-- WHAT YOU WILL DO --
- a) Decide whether each statement agrees with the hearing report: (i) Allgier arrived at the clinic wearing metal handcuffs and leg shackles; (ii) Anderson answered Jenack's question about fetching more plastic restraints; (iii) flex cuffs can be used several times. Answer yes or no for each and quote the words from the report that settle it.
- b) Reproduce word for word the part of the hearing report starting at "When Anderson and" and ending at "into the gown.".

-- TEXT BLOCK --
Prisoner Curtis Michael Allgier, 30, was completely unrestrained when he allegedly overpowered Officer Stephen Anderson, 60, and killed him with his own gun June 25, 2007, according to testimony Tuesday during a 3rd District Court preliminary hearing.
The incident would lead to major changes in how inmates are taken for medical appointments.
University Hospital MRI technician Scott Jenack testified Allgier was wearing metal handcuffs and leg shackles when he arrived at the clinic for a scan of his lower back at 7 a.m.
As usual in preparing inmates for an MRI, Anderson removed the metal restraints and substituted plastic "flex cuffs" to bind Allgier's hands, Jenack testified. But Anderson forgot Allgier was wearing a jumpsuit with metal snaps.
Jenack said he handed Anderson a hospital gown, then asked the officer if he needed to get another set of plastic restraints from his vehicle.
Anderson gave him "a look of annoyance," but made no reply as he returned with Allgier to the changing room, Jenack testified.
When Anderson and Allgier returned to the MRI room, Allgier was not restrained in any way, said Jenack, who added that Anderson must have cut off the other flex cuffs -- which can be used only once -- so Allgier could change into the gown.

-- DATASET CONTENT --

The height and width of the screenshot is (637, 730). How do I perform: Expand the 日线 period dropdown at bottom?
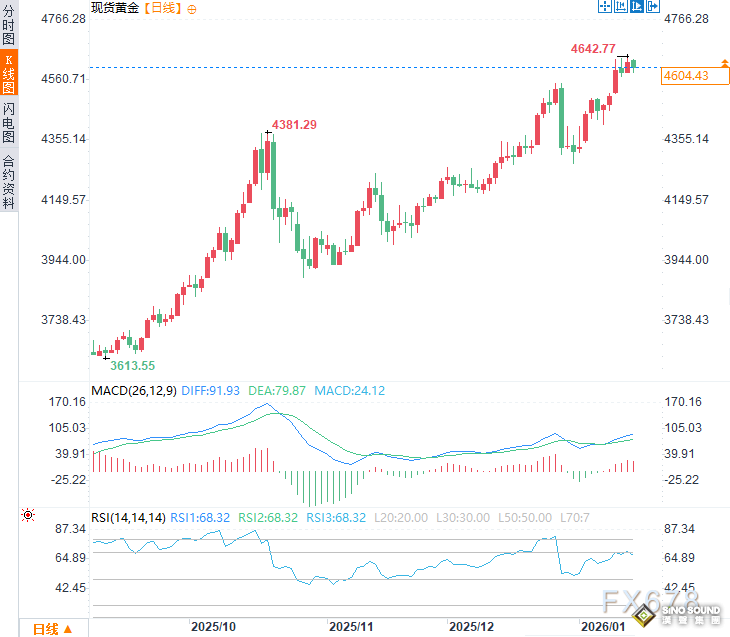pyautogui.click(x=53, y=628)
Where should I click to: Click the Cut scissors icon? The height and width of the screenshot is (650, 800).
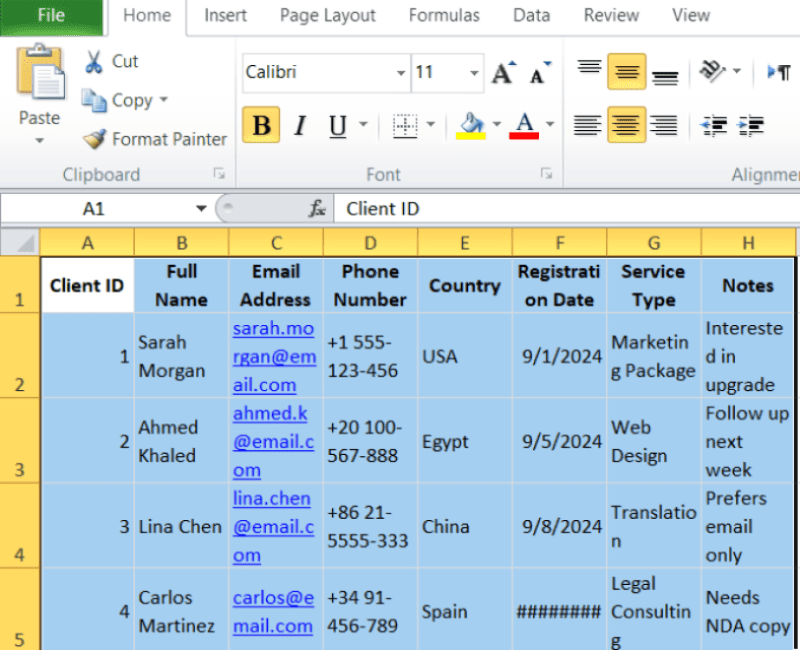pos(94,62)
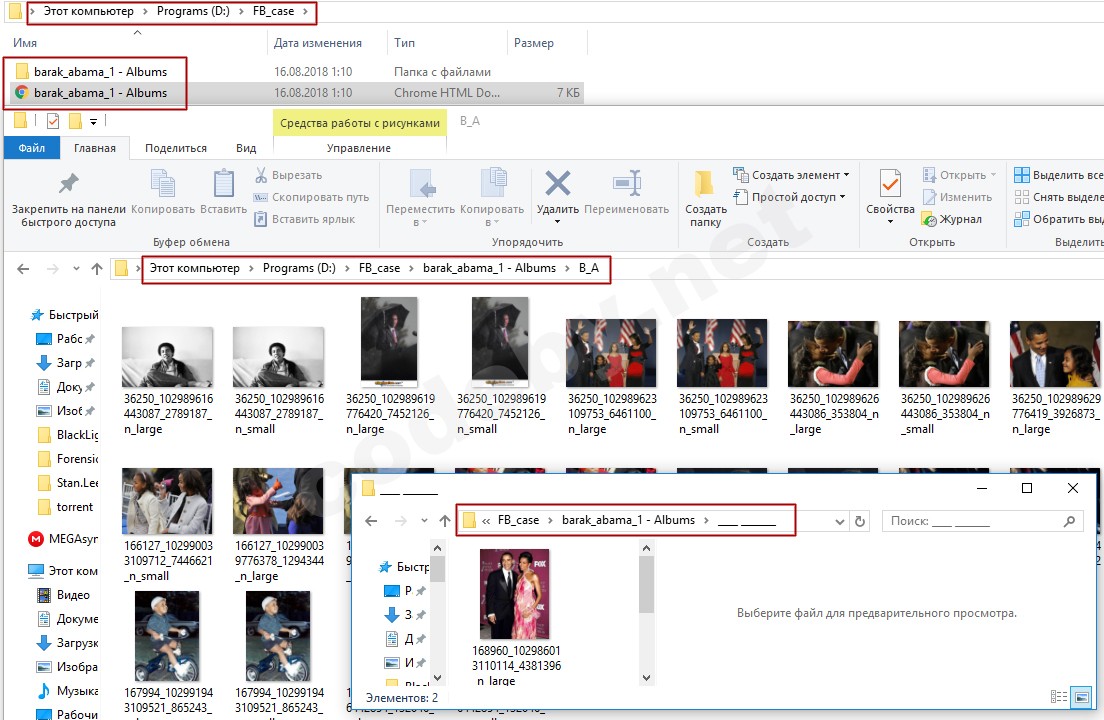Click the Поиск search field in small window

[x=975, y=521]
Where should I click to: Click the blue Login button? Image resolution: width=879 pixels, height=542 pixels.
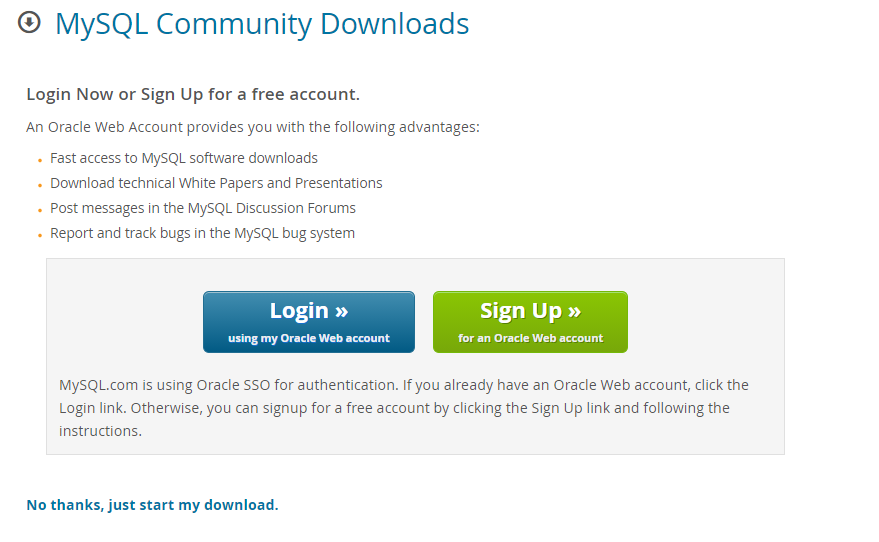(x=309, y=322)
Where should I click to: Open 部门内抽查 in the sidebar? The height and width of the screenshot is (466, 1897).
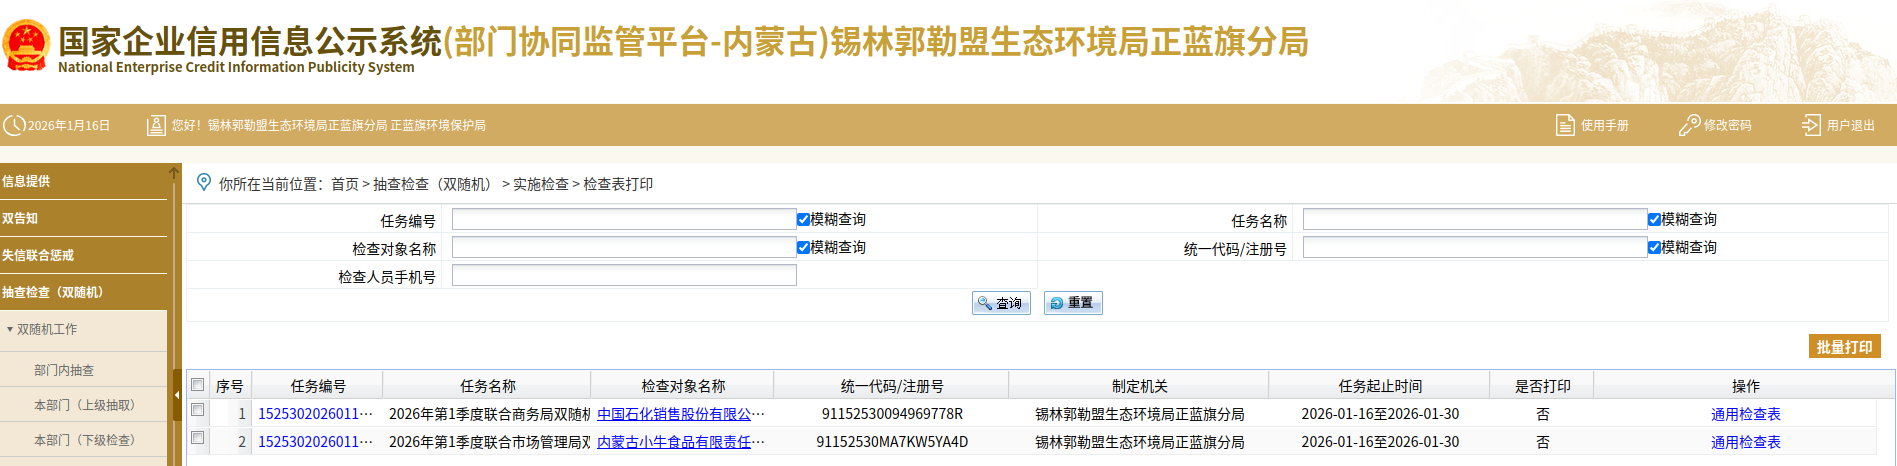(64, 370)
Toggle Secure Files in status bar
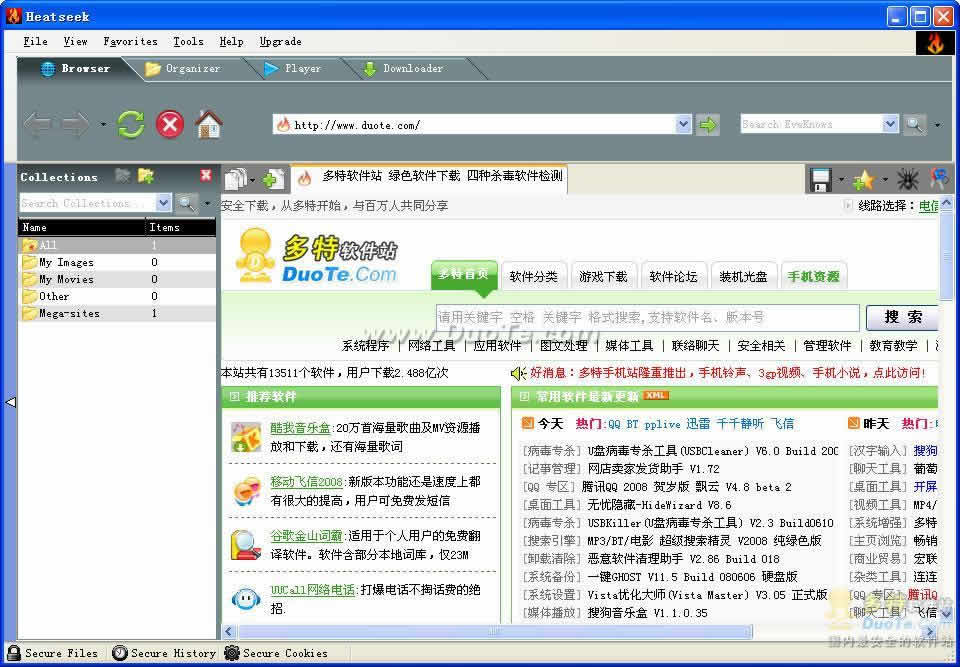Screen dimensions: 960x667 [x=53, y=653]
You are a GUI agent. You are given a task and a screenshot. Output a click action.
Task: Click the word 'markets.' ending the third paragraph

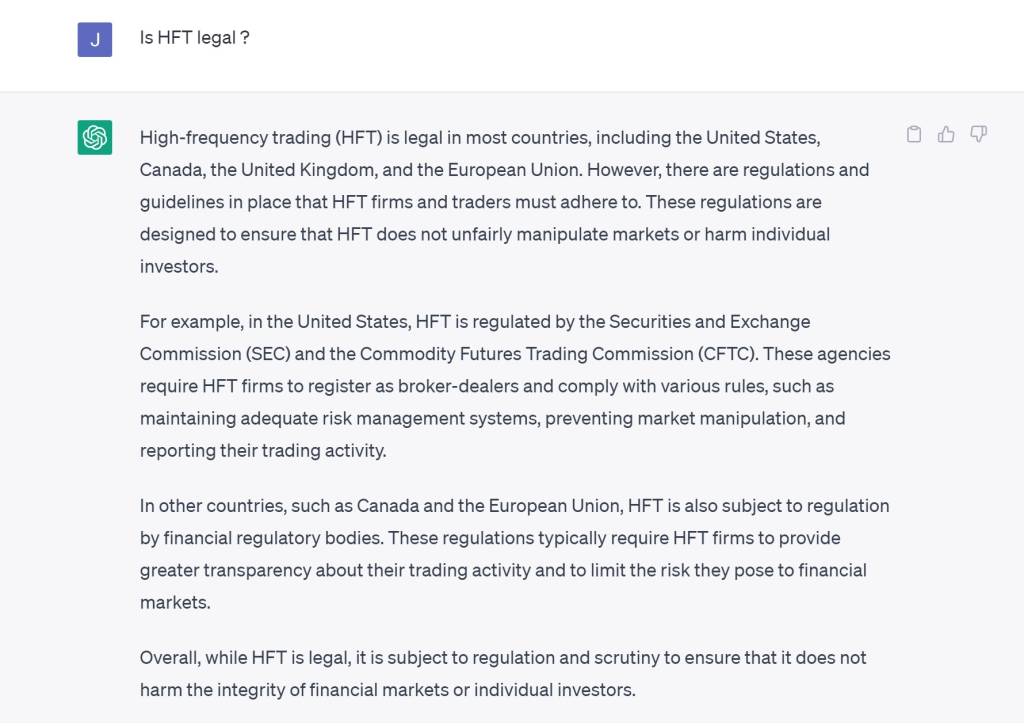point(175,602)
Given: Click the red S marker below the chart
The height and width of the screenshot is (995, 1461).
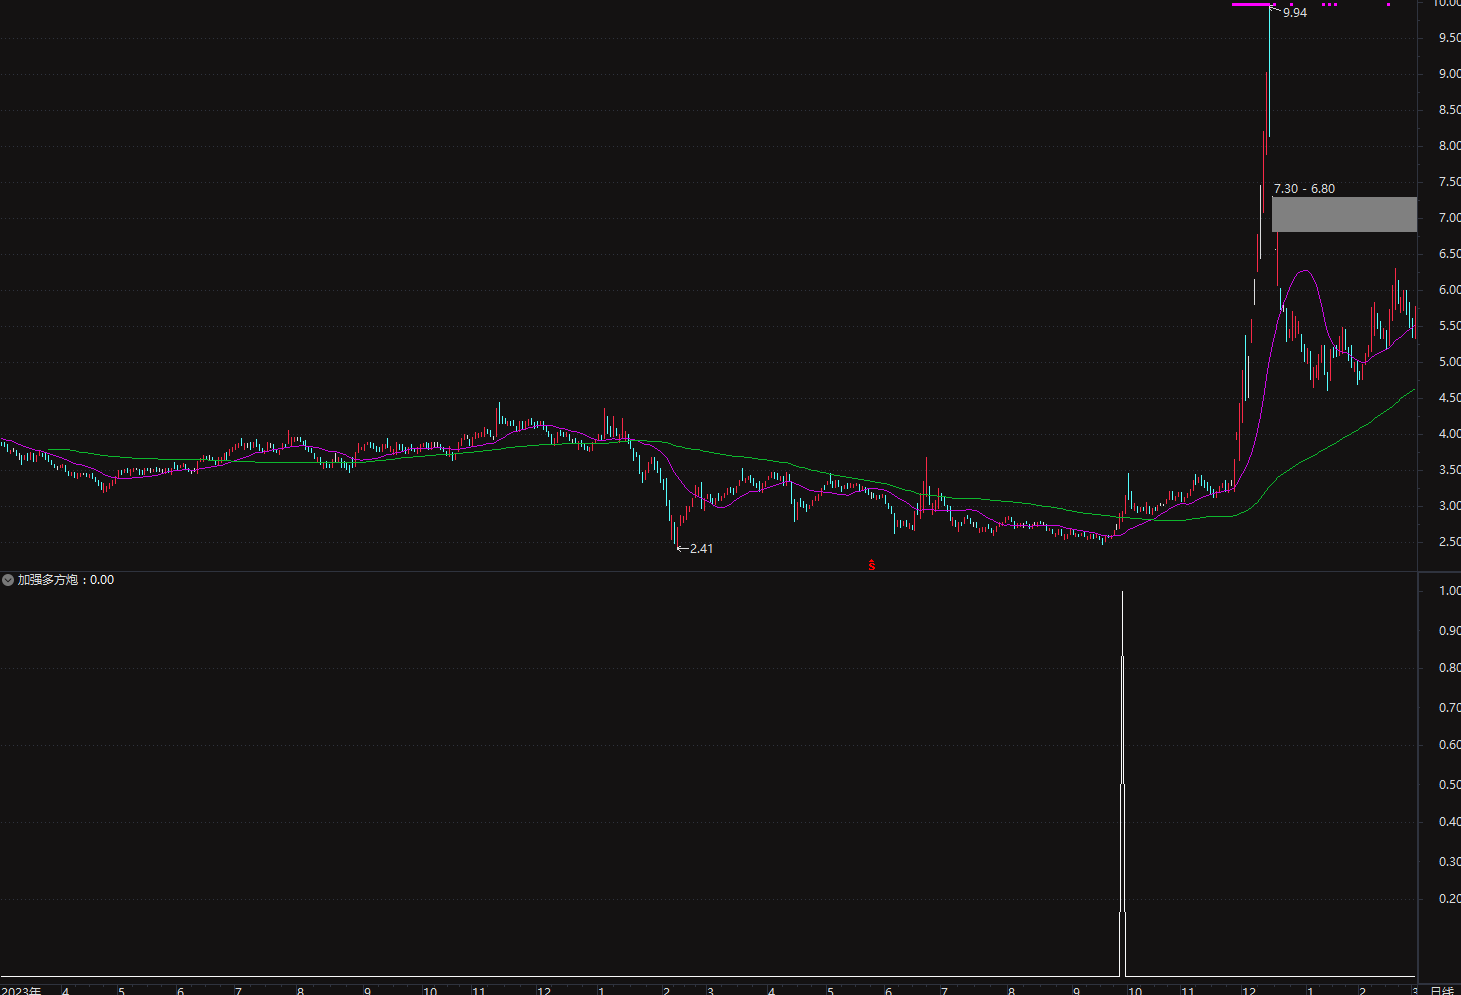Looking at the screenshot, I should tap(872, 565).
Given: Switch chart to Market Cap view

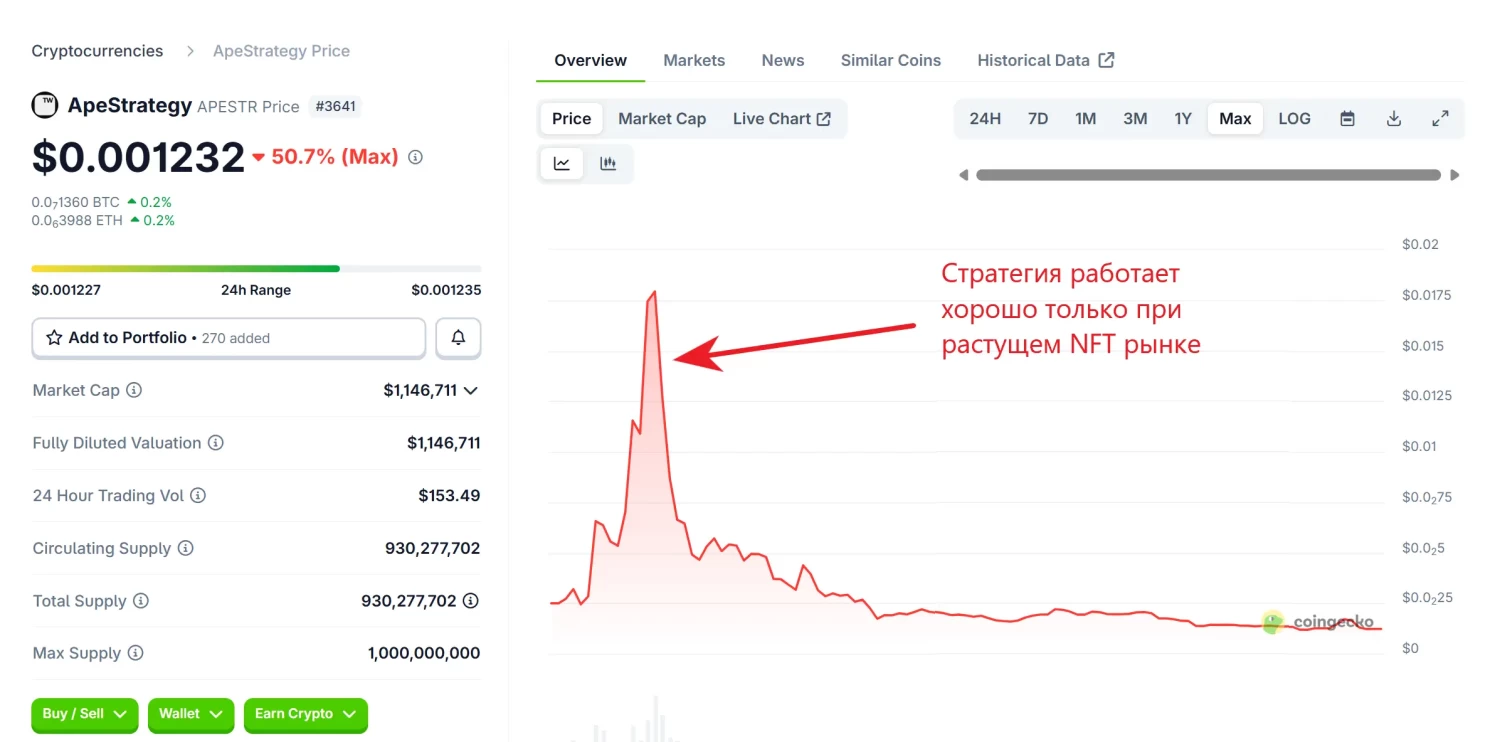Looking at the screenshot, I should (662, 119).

-- RESULTS --
- a)
(i) Yes: "Allgier was wearing metal handcuffs and leg shackles when he arrived at the clinic"
(ii) No: "but made no reply as he returned with Allgier to the changing room"
(iii) No: "which can be used only once"

- b)
When Anderson and Allgier returned to the MRI room, Allgier was not restrained in any way, said Jenack, who added that Anderson must have cut off the other flex cuffs -- which can be used only once -- so Allgier could change into the gown.